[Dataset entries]
- - - - -
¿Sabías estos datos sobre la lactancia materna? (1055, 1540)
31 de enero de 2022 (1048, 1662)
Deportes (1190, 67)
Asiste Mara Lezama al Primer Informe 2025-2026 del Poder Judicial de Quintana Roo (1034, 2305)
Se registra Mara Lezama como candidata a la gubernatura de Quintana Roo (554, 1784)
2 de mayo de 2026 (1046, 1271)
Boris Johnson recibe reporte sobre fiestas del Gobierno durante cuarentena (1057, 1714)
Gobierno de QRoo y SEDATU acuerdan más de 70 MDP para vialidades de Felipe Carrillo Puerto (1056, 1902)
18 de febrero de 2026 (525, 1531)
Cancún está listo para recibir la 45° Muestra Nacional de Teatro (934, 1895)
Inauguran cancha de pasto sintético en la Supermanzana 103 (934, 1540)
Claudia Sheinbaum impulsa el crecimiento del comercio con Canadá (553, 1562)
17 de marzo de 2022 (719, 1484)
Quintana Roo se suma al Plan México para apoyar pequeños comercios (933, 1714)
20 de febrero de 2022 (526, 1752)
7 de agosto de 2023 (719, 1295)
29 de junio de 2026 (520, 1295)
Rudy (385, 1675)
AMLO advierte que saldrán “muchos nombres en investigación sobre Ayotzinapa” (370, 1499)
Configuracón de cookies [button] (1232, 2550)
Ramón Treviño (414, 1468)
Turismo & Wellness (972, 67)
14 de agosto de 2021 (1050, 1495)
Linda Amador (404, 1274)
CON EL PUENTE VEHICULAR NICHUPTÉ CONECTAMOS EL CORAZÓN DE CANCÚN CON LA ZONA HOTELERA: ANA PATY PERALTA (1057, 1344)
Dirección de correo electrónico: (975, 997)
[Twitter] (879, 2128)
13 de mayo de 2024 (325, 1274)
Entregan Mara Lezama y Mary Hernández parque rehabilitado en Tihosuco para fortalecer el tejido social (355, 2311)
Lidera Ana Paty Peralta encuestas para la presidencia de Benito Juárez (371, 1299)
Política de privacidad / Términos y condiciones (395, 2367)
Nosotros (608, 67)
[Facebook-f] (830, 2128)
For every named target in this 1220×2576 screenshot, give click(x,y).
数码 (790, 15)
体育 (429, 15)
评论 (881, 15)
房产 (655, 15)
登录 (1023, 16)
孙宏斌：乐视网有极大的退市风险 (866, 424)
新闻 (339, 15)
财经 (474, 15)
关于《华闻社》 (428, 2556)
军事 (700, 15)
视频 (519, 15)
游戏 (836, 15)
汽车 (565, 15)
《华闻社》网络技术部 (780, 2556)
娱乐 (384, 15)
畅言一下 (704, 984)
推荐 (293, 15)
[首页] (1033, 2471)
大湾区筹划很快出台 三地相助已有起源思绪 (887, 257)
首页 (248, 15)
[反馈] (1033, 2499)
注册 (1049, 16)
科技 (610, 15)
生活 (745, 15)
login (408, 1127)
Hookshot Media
- - - - -
§ What the exercise asks:
Reproduce exactly the stretch of lines that starts at the one containing "For every named" and ends with the final line of the data, including both ends and nothing more.

§ Solved exercise:
For every named target in this 1220×2576 screenshot, give click(x,y).
数码 (790, 15)
体育 (429, 15)
评论 (881, 15)
房产 (655, 15)
登录 (1023, 16)
孙宏斌：乐视网有极大的退市风险 (866, 424)
新闻 (339, 15)
财经 (474, 15)
关于《华闻社》 (428, 2556)
军事 (700, 15)
视频 (519, 15)
游戏 (836, 15)
汽车 (565, 15)
《华闻社》网络技术部 (780, 2556)
娱乐 (384, 15)
畅言一下 (704, 984)
推荐 (293, 15)
[首页] (1033, 2471)
大湾区筹划很快出台 三地相助已有起源思绪 (887, 257)
首页 (248, 15)
[反馈] (1033, 2499)
注册 (1049, 16)
科技 (610, 15)
生活 (745, 15)
login (408, 1127)
Hookshot Media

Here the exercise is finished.